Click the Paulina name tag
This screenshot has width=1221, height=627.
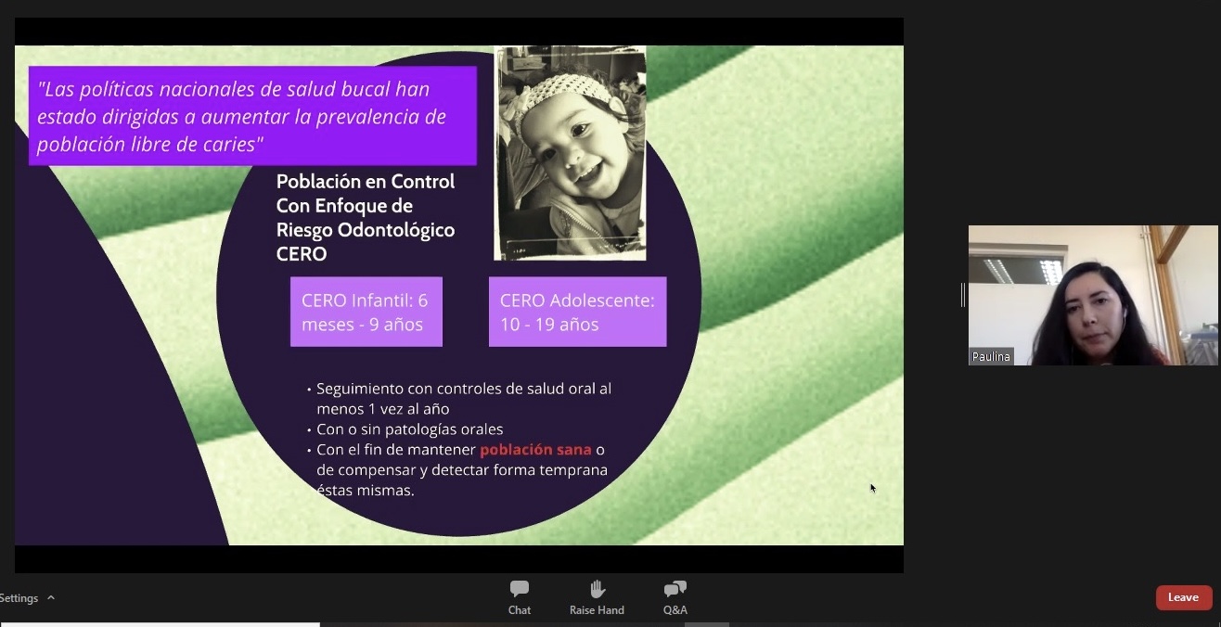click(990, 357)
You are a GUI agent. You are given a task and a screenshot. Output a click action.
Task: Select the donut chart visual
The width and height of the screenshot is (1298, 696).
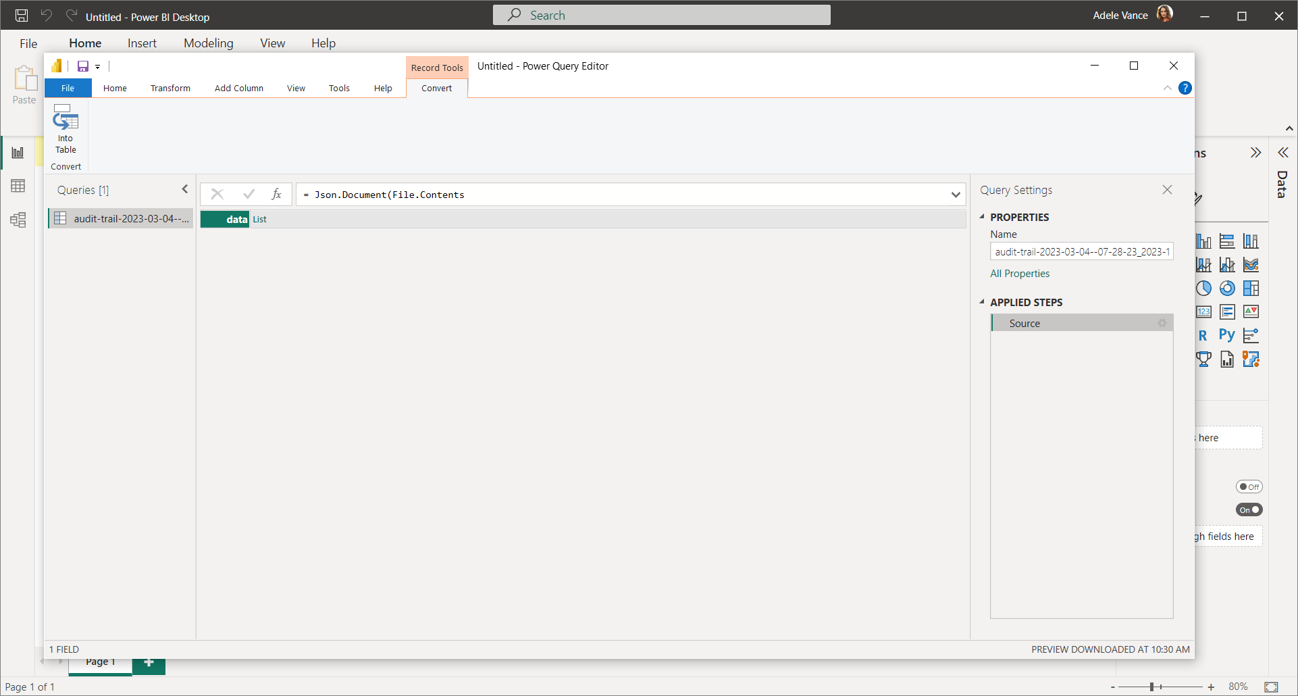point(1226,289)

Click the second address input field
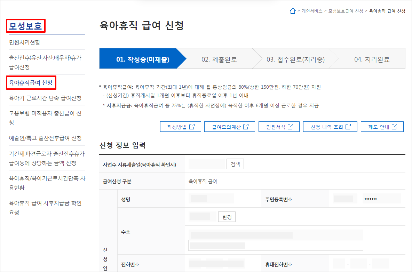click(x=275, y=245)
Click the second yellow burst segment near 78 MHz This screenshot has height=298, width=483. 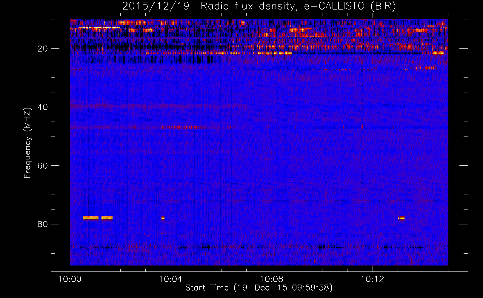pyautogui.click(x=107, y=218)
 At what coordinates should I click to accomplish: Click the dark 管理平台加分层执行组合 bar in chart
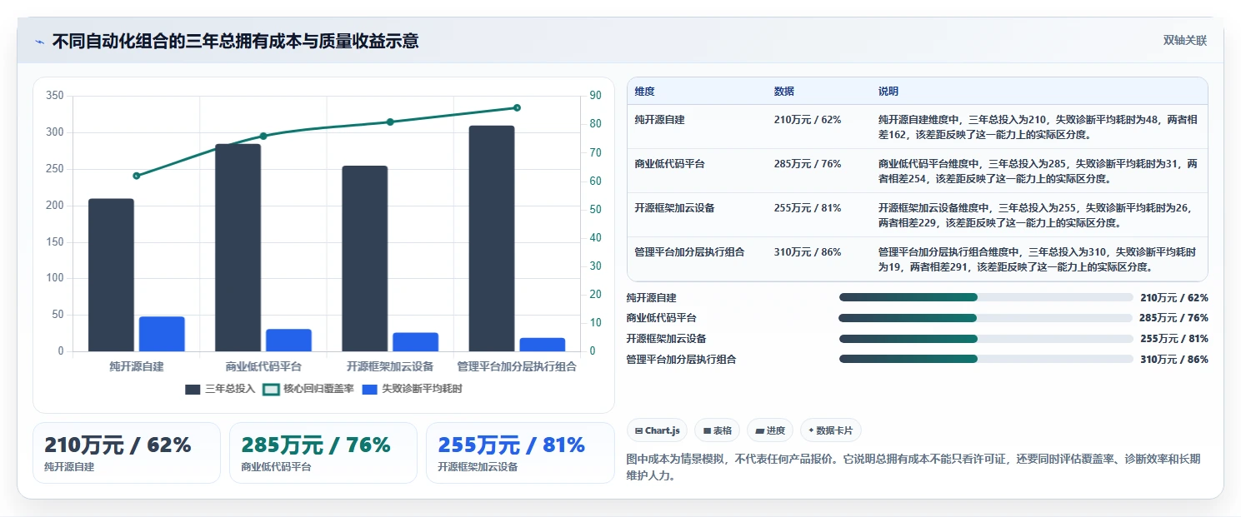[491, 238]
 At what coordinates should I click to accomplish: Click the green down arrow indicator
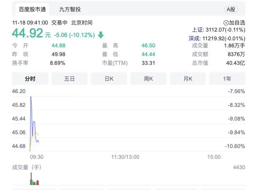(x=101, y=35)
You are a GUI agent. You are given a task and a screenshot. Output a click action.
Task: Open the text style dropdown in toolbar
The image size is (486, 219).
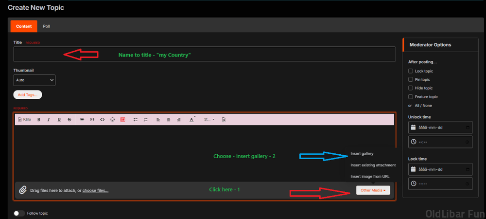209,119
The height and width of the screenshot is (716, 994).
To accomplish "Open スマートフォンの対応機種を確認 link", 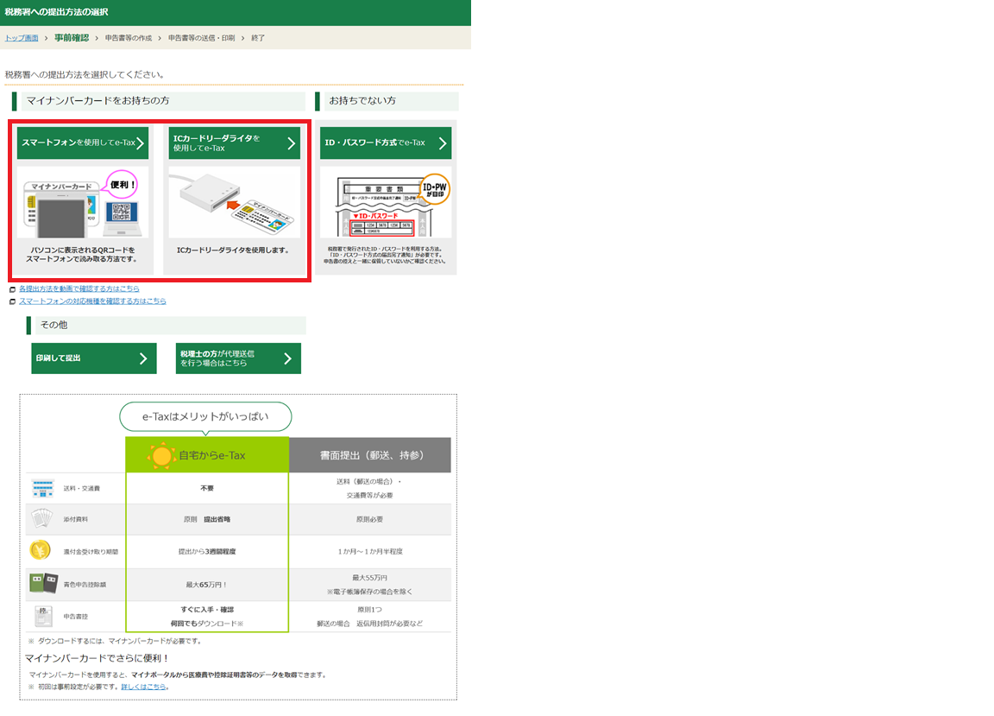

_ _ _ _ _

* TASK TO COMPLETE: Copy only what runs above from the line containing "down arrow indicator" through the line containing "The height and", exactly. Leave out the pictures.

* EXERCISE RESULT:
 At what coordinates should I click to accomplish: Click the green down arrow indicator
(x=101, y=35)
You are a GUI agent. You are given a task and a screenshot. Output a click action.
Task: Open the text style dropdown in toolbar
The image size is (486, 219).
209,119
The height and width of the screenshot is (716, 994).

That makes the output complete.